Research on co-production has shown that front-line workers should focus on people’s abilities rather than seeing them as problems and should have the right skills to do this. It has also said that developing staff confidence is very important.

Co-production should mean more power and resources being shared with people on the front line – service users, carers and front line workers – so they are empowered to co-produce their own solutions to the difficulties they are best placed to know about.

Further information

● Personalisation: a rough guide and Choice, control and individual budgets: emerging themes from www.scie.org.uk

● Expert guide to personalisation at www.commu nity care.co.uk/109083

● Social workers’ attitudes towards personalisation at www.communitycare.co.uk/109761

● See online version of this with links to referenced reports at www.communitycare.co.uk/prough

● Department of Health web home page for personalisation at www.dh.gov.uk/en/SocialCare/Socialcarereform/Personalisation/index.htm

● Putting People First at www.communitycare.co.uk/ppfdoc


Wwhat is an individual budget?

Individual budgets (IBs) are just one way of approaching personalisation, but they have been the focus of much of the conversation about personalising services.

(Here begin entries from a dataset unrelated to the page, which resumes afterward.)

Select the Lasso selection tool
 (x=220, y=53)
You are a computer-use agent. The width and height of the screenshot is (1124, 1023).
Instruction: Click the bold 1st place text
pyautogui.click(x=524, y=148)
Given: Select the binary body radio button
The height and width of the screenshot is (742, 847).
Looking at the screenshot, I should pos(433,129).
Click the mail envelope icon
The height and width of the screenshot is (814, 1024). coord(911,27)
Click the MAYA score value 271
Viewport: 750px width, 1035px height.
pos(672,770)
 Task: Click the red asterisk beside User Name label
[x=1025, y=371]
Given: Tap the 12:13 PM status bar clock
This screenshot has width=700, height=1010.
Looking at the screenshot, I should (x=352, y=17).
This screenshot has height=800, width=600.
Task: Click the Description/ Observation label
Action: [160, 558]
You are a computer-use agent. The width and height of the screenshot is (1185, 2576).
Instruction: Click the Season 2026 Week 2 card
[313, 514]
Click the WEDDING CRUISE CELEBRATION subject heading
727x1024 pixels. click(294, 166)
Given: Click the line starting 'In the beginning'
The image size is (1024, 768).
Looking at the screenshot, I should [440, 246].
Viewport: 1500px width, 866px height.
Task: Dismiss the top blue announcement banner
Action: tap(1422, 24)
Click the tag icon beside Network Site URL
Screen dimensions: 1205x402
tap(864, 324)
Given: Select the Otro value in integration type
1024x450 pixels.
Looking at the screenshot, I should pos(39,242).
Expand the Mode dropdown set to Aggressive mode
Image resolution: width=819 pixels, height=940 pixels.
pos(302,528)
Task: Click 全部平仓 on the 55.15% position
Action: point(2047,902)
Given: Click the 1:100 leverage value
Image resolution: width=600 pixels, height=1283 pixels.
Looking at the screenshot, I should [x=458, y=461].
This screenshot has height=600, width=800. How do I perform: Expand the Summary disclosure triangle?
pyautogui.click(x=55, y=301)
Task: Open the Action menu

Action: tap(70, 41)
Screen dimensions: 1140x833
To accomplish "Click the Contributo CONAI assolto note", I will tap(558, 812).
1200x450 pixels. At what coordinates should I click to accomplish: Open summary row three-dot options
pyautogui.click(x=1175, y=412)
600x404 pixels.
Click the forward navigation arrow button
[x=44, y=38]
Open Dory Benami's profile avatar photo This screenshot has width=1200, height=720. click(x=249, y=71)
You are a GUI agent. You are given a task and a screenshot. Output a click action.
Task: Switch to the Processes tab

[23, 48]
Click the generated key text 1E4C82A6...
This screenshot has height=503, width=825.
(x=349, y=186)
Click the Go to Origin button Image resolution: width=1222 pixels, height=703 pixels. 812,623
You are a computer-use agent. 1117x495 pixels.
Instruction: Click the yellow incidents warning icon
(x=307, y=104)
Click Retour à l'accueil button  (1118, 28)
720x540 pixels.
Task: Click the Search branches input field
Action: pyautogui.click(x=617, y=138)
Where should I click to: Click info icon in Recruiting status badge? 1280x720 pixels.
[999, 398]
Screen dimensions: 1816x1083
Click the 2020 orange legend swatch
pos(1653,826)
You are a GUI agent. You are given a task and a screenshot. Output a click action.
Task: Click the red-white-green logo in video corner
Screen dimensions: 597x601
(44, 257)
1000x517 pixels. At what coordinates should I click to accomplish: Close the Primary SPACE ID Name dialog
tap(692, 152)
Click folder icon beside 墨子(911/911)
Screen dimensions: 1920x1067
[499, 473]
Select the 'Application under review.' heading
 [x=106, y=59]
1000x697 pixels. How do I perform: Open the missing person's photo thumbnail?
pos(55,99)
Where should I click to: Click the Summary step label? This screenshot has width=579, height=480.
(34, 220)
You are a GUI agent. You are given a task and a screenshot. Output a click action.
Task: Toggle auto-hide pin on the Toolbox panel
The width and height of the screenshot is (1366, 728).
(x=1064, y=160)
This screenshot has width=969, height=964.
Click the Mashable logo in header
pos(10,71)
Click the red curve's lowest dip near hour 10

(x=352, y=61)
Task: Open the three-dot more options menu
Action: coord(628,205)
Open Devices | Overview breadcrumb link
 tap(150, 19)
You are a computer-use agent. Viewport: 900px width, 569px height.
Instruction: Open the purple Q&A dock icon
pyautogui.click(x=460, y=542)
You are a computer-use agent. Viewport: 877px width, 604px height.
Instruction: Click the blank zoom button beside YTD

Unlike direct payments, IBs, which have been piloted in 13 local authorities, set an overall budget for a range of services, not just from social care, from which the individual may choose to receive as cash or services or a mixture or both.

IBs combine resources from the different funding streams to which an assessed individual is entitled. Currently, these are:

● Local authority adult social care.

● Integrated community equipment services.

● Disabled Facilities Grants.

● Supporting People for housing-related support.

● Access to Work.

● Independent Living Fund.

The local authority is primarily responsible for ensuring an appropriate range of support is available for people who use services.

IBs aim to align assessments from the different funding streams, encourage self-assessment (where appropriate) and introduce transparent resource allocation systems (RAS), so people know what resources are included in their IB.

IB holders are encouraged to devise support plans to help them meet desired outcomes and they can purchase support from social services, the private sector, voluntary or community groups or families and friends.

Assistance with support planning may come from care managers, independent support planning/brokerage agencies, or family/friends.

IBs can be deployed in different ways:

● By the individual as a cash direct payment.

● By the care manager.

● By a trust.

● As an indirect payment to a third party.

● Held by a service provider.

what does personalisation imply?

Personalisation means starting with the individual. This person has strengths, preferences and aspirations as well as needs and a circle of family, friends and other resources and support mechanisms around them.

It introduces the requirement for greater personal responsibility and for individuals to draw on their own resources, as well as those available through statutory and other services, to meet their needs in the best possible way.

The individual is at the centre of the process of identifying their needs and making choices regarding their support and care.

In this way services are tailored and developed around the requirements of the individual instead of the individual having to fit in with the requirements of the service.

The traditional service-led approach has often meant that people have not received the right support for their circumstances or been able to help shape the kind of help they need.

All citizens should be able to access universal services such as transport, leisure and education facilities, housing, health services and opportunities for meaningful occupation.

Personalisation also means finding new collaborative ways of working and developing local partnerships, which produce a range of services for people to choose from

Finally carers need to be supported in their role, while enabling them to maintain a life beyond their caring responsibilities.